▶ To be done:
According to the article on Jonathan Pollard's release, from which federal prison was he released?

▶ Supplied text:
Jonathan Pollard Released From Federal Prison After Thirty Years
After spending some three decades in prison on espionage charges that have been the focus of tension between the United States and Israel, and among many Jewish Americans here in the United States, Jonathan Pollard has been freed on parole:
WASHINGTON — Jonathan J. Pollard, the American convicted of spying on behalf of Israel, walked out of prison early on Friday after 30 years, the Israeli prime minister said but the Obama administration had no plans to let him leave the country and move to Israel as he requested.
Mr. Pollard, who as a Navy intelligence analyst passed classified documents to Israeli handlers, was released from a federal prison in Butner, N.C., after receiving parole on a life sentence, ending a long imprisonment that has been a constant irritant in relations between the United States and Israel.
The prime minister, Benjamin Netanyahu, said in a statement that the people of his nation “welcome the release” and that he, personally, “had long hoped this day would come.”
“After three long and difficult decades, Jonathan has been reunited with his family,” Mr. Netanyahu said, noting that he himself had “raised Jonathan’s case for years” with several American presidents. “May this Sabbath bring him much joy and peace that will continue in the years and decades ahead.”
The one-paragraph missive did not mention Mr. Pollard’s desire to immediately move to Israel, which would require a waiver of federal parole rules. Israel Today, a newspaper that serves as somewhat of a mouthpiece for Mr. Netanyahu, had reported Thursday that the prime minister had personally appealed to President Obama during their meeting earlier this month to lift the standard prohibition on parolees leaving the United States, but received no response.
Two Democratic lawmakers wrote to the Justice Department last weekurging Attorney General Loretta E. Lynch to grant the request, saying that Mr. Pollard would be willing to renounce his American citizenship and never return to the United States. They noted that a spy for Cuba was allowed to renounce his American citizenship and live in Cuba in 2013 after serving his sentence.

▶ Dataset excerpt:
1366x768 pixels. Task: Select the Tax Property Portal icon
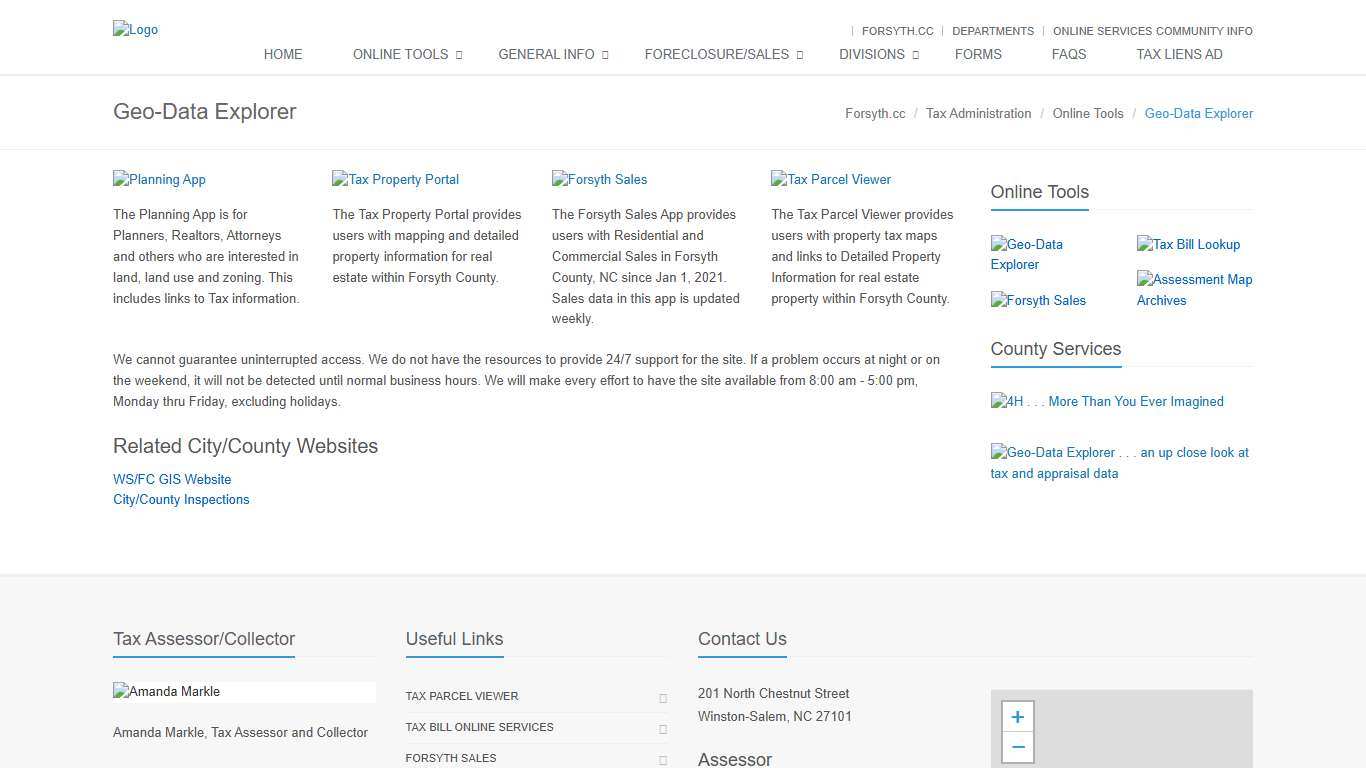(395, 179)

▶ Exercise result:
A federal prison in Butner, N.C.